HIPAA Security Rule Crosswalk to NIST Cybersecurity Framework (Feb. 2016); Permitted Uses and Disclosures: Exchange for Health Care Operations (Jan. 2016); Health App Use Scenarios & HIPAA (Feb. 2016)
HHS’s Office for Civil Rights (OCR) has released a “crosswalk” between the NIST Framework for Improving Critical Infrastructure Cybersecurity (Framework) and the HIPAA security rule. (NIST—the National Institute of Standards and Technology—is a non-regulatory federal agency whose mission consists, in part, of advancing technology in ways that enhance economic security.) The Framework identifies actions in different categories (such as risk assessment, access control, and anomaly detection) to help entities manage cybersecurity risks, and NIST has provided FAQs and other resources to assist organizations with its use and implementation. OCR’s crosswalk uses the Framework’s categories as a foundation, and then identifies corresponding provisions of the security rule, enabling organizations to identify potential gaps in their electronic security. OCR emphasizes that aligning security programs with the Framework may bolster—but does not guarantee—full compliance with the security rule.

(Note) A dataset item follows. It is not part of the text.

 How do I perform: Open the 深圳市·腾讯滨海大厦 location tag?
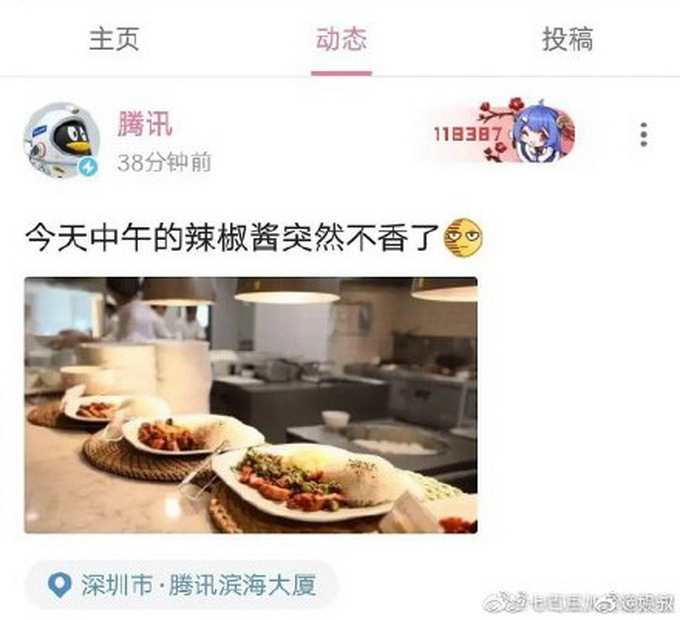tap(181, 585)
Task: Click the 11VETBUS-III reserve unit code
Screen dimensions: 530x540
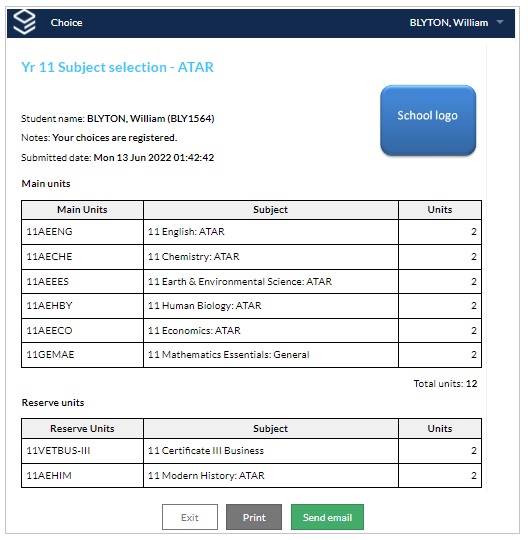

Separately, OCR has released two new fact sheets of interest to group health plans and their business associates. One fact sheet discusses uses and disclosures of PHI for health care operations under the HIPAA privacy rule, using the example of a health plan hiring a care management company to provide nutritional advice and coaching to diabetic and pre-diabetic participants—services considered to be health care operations of the plan. The fact sheet notes that the health plan must have a business associate contract with the care management company. The care management company may request—and health care providers may disclose—PHI to allow the care management company to conduct these health care operations on behalf of the plan. A second fact sheet uses scenarios to address the application of HIPAA’s privacy and security rules to developers of health apps—such as a mobile app offered by a health plan allowing participants to request, download, and store health plan records; check the status of claims; and use wellness tools. OCR indicates that, in this case, the health app developer is a business associate of the health plan because it is creating, receiving, maintaining, or transmitting PHI on behalf of a covered entity.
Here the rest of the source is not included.